** Opening Information provided block **

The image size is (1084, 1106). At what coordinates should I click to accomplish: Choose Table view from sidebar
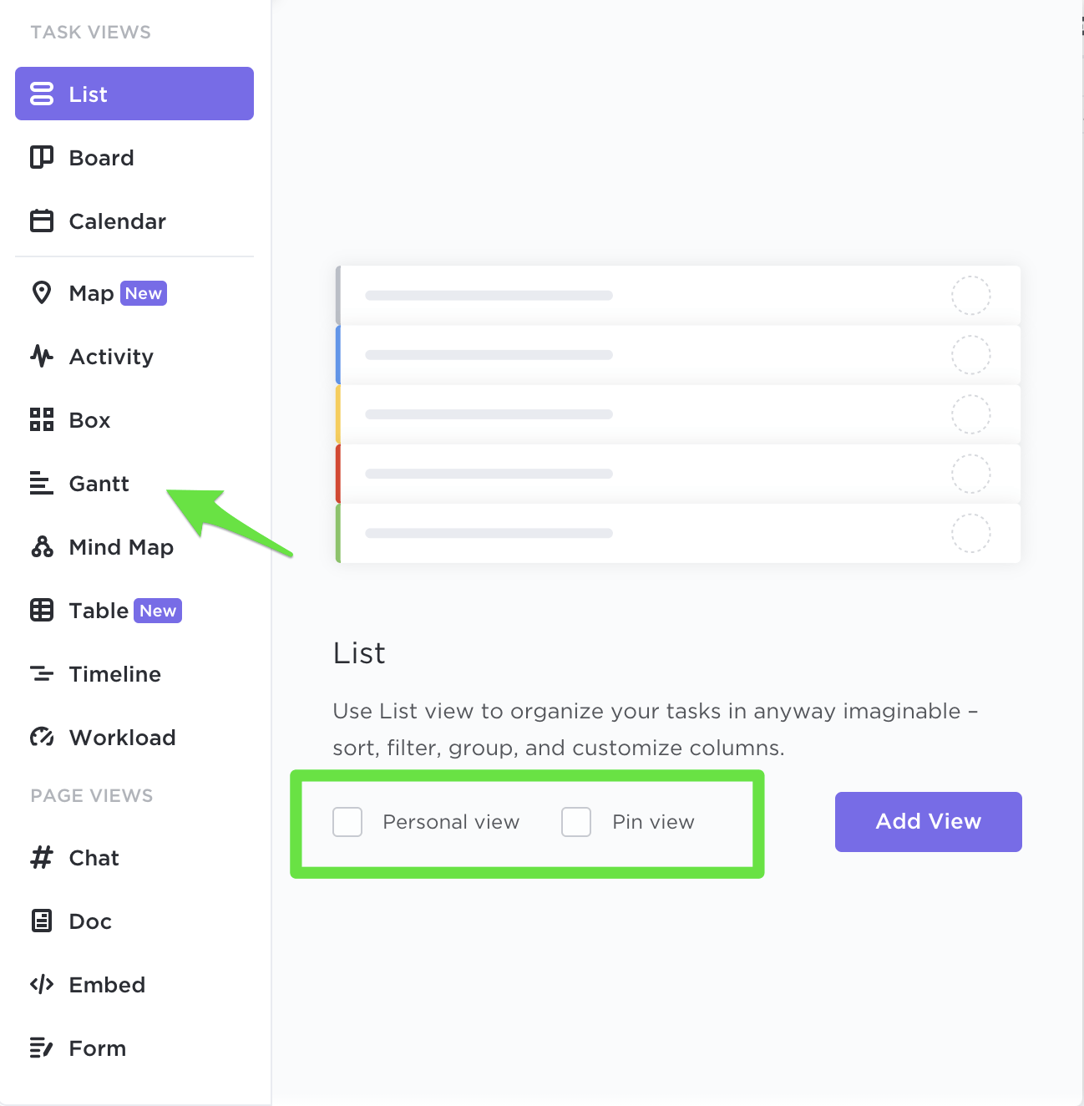tap(99, 611)
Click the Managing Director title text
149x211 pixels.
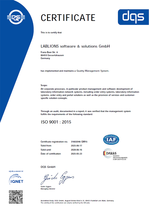tap(48, 189)
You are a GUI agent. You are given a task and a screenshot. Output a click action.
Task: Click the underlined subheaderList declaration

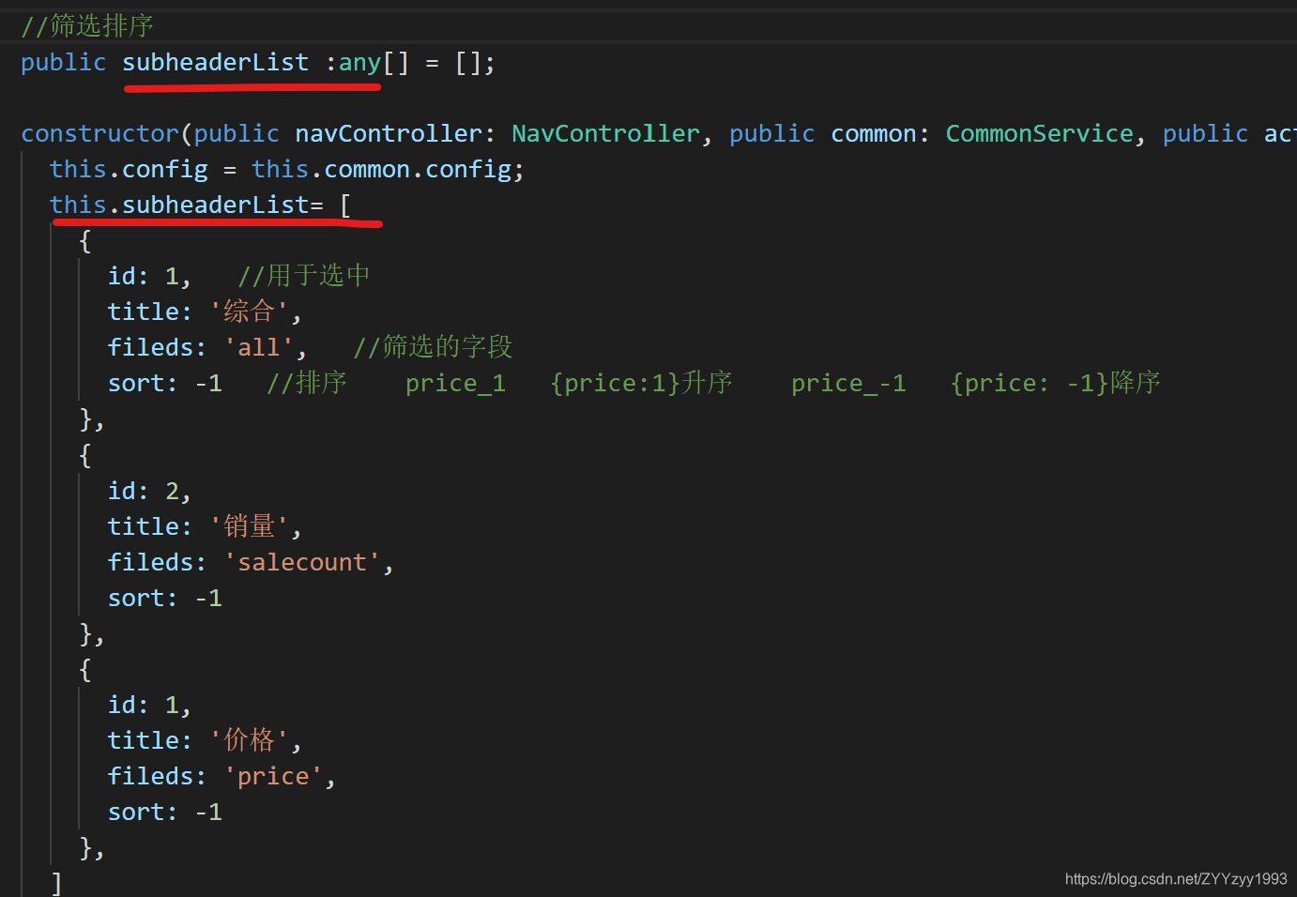[215, 62]
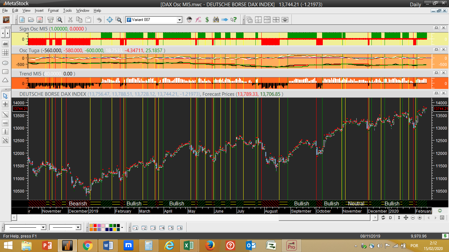Click the zoom in plus icon
The height and width of the screenshot is (252, 449).
click(x=419, y=218)
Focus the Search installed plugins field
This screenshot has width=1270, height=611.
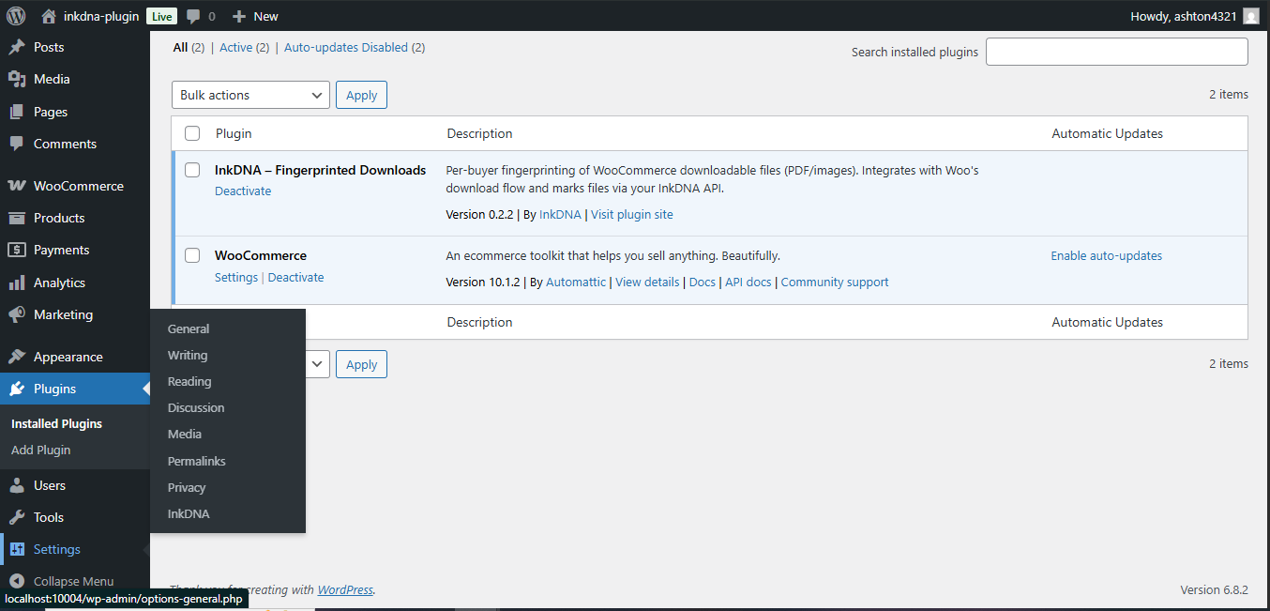click(1116, 52)
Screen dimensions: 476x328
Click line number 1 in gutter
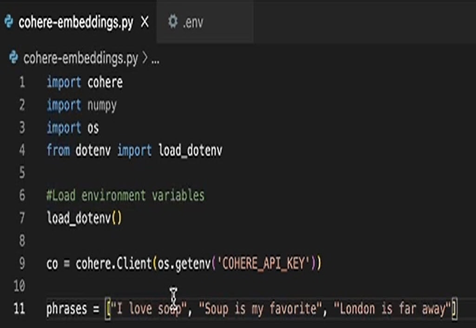click(x=22, y=82)
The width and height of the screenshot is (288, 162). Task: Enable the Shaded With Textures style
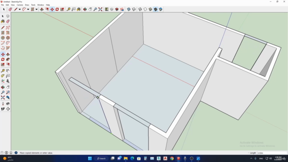pyautogui.click(x=155, y=9)
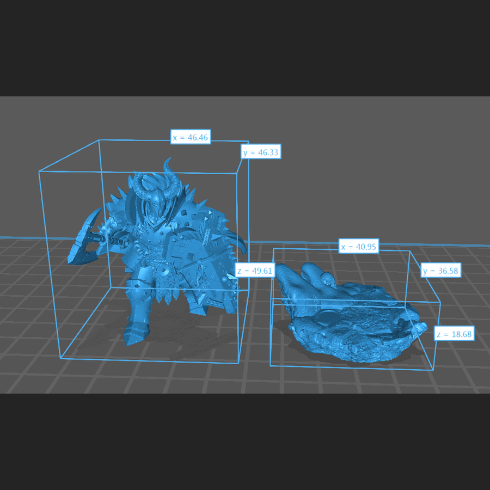Click the z = 18.68 height label
Viewport: 490px width, 490px height.
point(454,334)
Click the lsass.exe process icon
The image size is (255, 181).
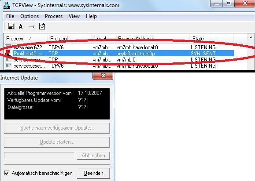click(8, 47)
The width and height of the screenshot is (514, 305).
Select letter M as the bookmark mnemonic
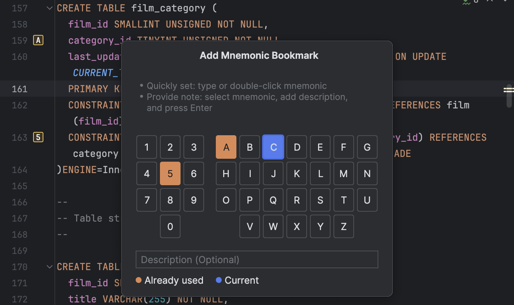[x=343, y=173]
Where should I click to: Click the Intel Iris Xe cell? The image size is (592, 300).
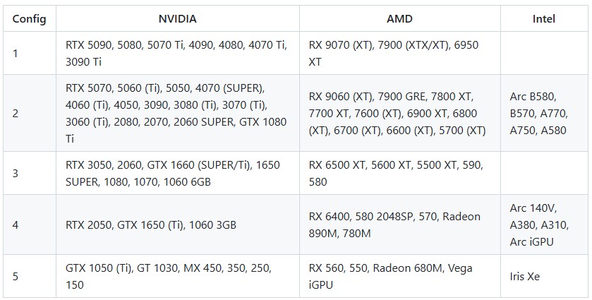[524, 277]
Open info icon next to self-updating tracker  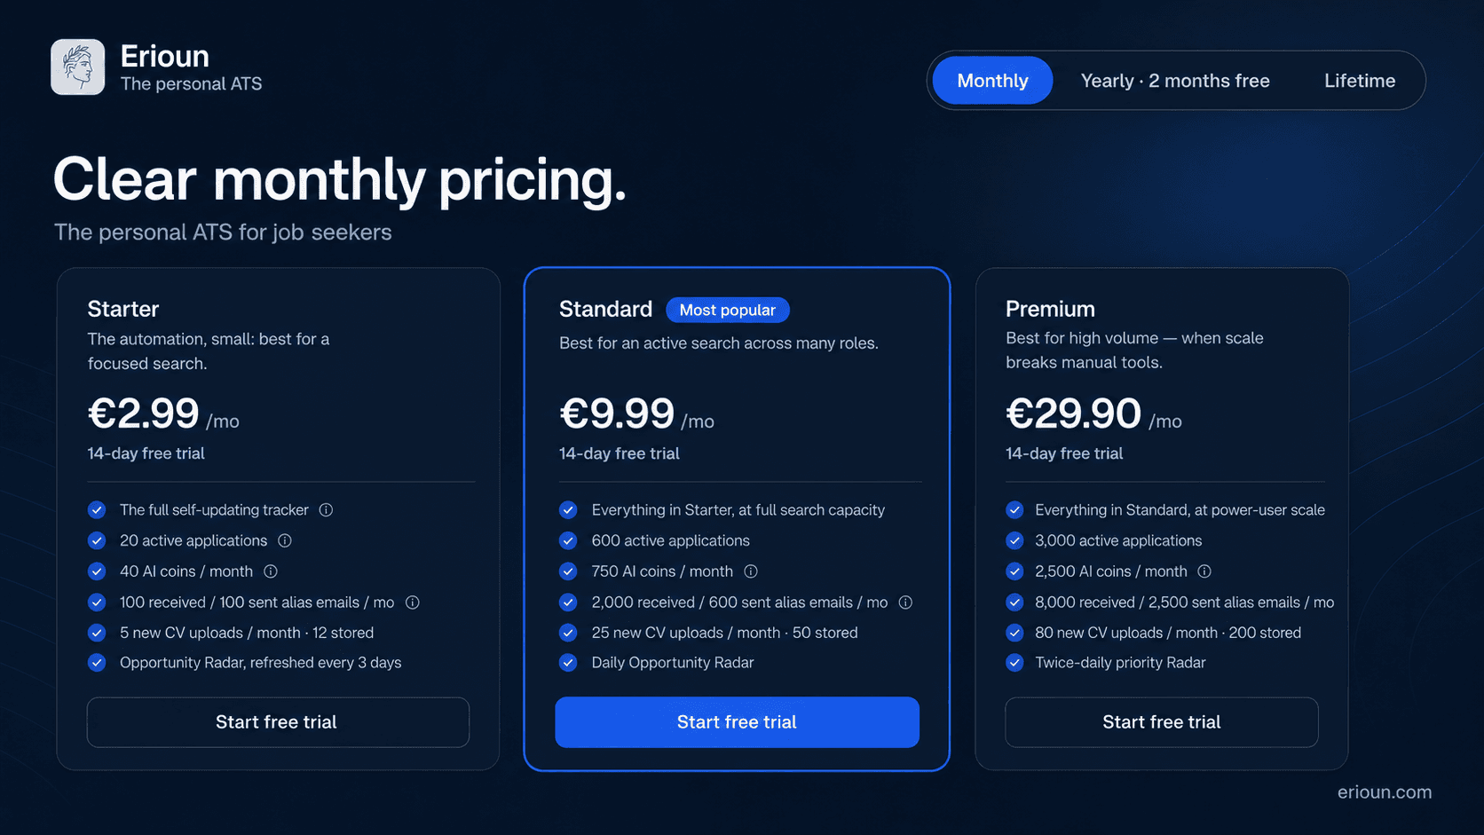[326, 510]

** Closing Information provided block **

Only lines go in the copy, not pictures. Transcribe exactly from the start of the listing through the line containing "You are a GUI".

* _Solution below_:
The image size is (1084, 1106). At what coordinates should I click to accomplish: Choose Table view from sidebar
tap(99, 611)
Click the Managing Director title text
149x211 pixels.
tap(48, 189)
You are a GUI agent. You are given a task and a screenshot. Output a click action.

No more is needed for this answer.